TASK ITEM: Below are entries; write every one of them out again exactly.

--- DATA RECORDS Enclosed Below ---

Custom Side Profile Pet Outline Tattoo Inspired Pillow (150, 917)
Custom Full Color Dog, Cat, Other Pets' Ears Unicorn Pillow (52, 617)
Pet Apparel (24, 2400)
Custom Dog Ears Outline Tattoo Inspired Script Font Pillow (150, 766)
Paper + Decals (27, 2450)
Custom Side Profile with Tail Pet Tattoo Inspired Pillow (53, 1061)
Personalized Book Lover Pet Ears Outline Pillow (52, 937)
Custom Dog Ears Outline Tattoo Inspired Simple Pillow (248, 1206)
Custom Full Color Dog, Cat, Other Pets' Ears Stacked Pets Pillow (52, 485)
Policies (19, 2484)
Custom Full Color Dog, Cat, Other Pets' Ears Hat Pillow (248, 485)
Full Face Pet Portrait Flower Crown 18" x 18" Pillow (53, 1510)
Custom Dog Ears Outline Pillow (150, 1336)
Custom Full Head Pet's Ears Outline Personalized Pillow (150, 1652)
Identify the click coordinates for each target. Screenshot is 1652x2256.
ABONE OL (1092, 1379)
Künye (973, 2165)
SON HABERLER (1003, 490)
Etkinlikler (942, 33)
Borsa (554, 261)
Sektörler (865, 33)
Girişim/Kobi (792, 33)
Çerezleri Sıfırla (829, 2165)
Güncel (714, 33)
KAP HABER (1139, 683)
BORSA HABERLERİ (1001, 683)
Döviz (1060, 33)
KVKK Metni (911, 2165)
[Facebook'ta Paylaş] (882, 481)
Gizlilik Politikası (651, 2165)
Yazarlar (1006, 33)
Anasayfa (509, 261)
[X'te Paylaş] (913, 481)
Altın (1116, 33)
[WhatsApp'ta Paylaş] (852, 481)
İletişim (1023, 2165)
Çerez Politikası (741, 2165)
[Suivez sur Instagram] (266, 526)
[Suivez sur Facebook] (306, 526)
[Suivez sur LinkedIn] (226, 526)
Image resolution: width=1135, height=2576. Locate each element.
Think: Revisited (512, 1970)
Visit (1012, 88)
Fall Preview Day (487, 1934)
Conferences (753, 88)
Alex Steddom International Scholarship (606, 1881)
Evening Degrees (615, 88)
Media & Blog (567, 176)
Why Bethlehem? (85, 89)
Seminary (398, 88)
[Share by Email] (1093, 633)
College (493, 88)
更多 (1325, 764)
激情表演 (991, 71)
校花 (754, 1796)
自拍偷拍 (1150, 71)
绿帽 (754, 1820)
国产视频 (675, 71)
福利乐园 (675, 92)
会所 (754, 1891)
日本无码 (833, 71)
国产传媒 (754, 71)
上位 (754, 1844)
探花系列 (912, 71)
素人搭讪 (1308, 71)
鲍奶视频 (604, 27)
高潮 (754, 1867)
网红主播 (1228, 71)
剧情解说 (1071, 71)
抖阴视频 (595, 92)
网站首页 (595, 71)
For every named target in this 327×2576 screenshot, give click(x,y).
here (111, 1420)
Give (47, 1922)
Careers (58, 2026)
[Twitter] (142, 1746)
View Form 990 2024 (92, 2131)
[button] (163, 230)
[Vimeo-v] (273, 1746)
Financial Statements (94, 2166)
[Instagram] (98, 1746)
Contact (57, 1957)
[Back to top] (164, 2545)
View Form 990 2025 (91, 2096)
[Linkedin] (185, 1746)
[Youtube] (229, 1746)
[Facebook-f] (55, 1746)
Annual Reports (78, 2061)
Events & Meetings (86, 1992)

--- End of Enclosed DATA RECORDS ---

RESPONSE BOX:
Custom Side Profile Pet Outline Tattoo Inspired Pillow (150, 917)
Custom Full Color Dog, Cat, Other Pets' Ears Unicorn Pillow (52, 617)
Pet Apparel (24, 2400)
Custom Dog Ears Outline Tattoo Inspired Script Font Pillow (150, 766)
Paper + Decals (27, 2450)
Custom Side Profile with Tail Pet Tattoo Inspired Pillow (53, 1061)
Personalized Book Lover Pet Ears Outline Pillow (52, 937)
Custom Dog Ears Outline Tattoo Inspired Simple Pillow (248, 1206)
Custom Full Color Dog, Cat, Other Pets' Ears Stacked Pets Pillow (52, 485)
Policies (19, 2484)
Custom Full Color Dog, Cat, Other Pets' Ears Hat Pillow (248, 485)
Full Face Pet Portrait Flower Crown 18" x 18" Pillow (53, 1510)
Custom Dog Ears Outline Pillow (150, 1336)
Custom Full Head Pet's Ears Outline Personalized Pillow (150, 1652)
Identify the click coordinates for each target. Screenshot is 1652x2256.
ABONE OL (1092, 1379)
Künye (973, 2165)
SON HABERLER (1003, 490)
Etkinlikler (942, 33)
Borsa (554, 261)
Sektörler (865, 33)
Girişim/Kobi (792, 33)
Çerezleri Sıfırla (829, 2165)
Güncel (714, 33)
KAP HABER (1139, 683)
BORSA HABERLERİ (1001, 683)
Döviz (1060, 33)
KVKK Metni (911, 2165)
[Facebook'ta Paylaş] (882, 481)
Gizlilik Politikası (651, 2165)
Yazarlar (1006, 33)
Anasayfa (509, 261)
[X'te Paylaş] (913, 481)
Altın (1116, 33)
[WhatsApp'ta Paylaş] (852, 481)
İletişim (1023, 2165)
Çerez Politikası (741, 2165)
[Suivez sur Instagram] (266, 526)
[Suivez sur Facebook] (306, 526)
[Suivez sur LinkedIn] (226, 526)
Image resolution: width=1135, height=2576. Locate each element.
Think: Revisited (512, 1970)
Visit (1012, 88)
Fall Preview Day (487, 1934)
Conferences (753, 88)
Alex Steddom International Scholarship (606, 1881)
Evening Degrees (615, 88)
Media & Blog (567, 176)
Why Bethlehem? (85, 89)
Seminary (398, 88)
[Share by Email] (1093, 633)
College (493, 88)
更多 (1325, 764)
激情表演 (991, 71)
校花 (754, 1796)
自拍偷拍 (1150, 71)
绿帽 (754, 1820)
国产视频 (675, 71)
福利乐园 (675, 92)
会所 (754, 1891)
日本无码 (833, 71)
国产传媒 (754, 71)
上位 (754, 1844)
探花系列 (912, 71)
素人搭讪 (1308, 71)
鲍奶视频 (604, 27)
高潮 (754, 1867)
网红主播 (1228, 71)
剧情解说 (1071, 71)
抖阴视频 (595, 92)
网站首页 (595, 71)
For every named target in this 327×2576 screenshot, give click(x,y).
here (111, 1420)
Give (47, 1922)
Careers (58, 2026)
[Twitter] (142, 1746)
View Form 990 2024 (92, 2131)
[button] (163, 230)
[Vimeo-v] (273, 1746)
Financial Statements (94, 2166)
[Instagram] (98, 1746)
Contact (57, 1957)
[Back to top] (164, 2545)
View Form 990 2025 (91, 2096)
[Linkedin] (185, 1746)
[Youtube] (229, 1746)
[Facebook-f] (55, 1746)
Annual Reports (78, 2061)
Events & Meetings (86, 1992)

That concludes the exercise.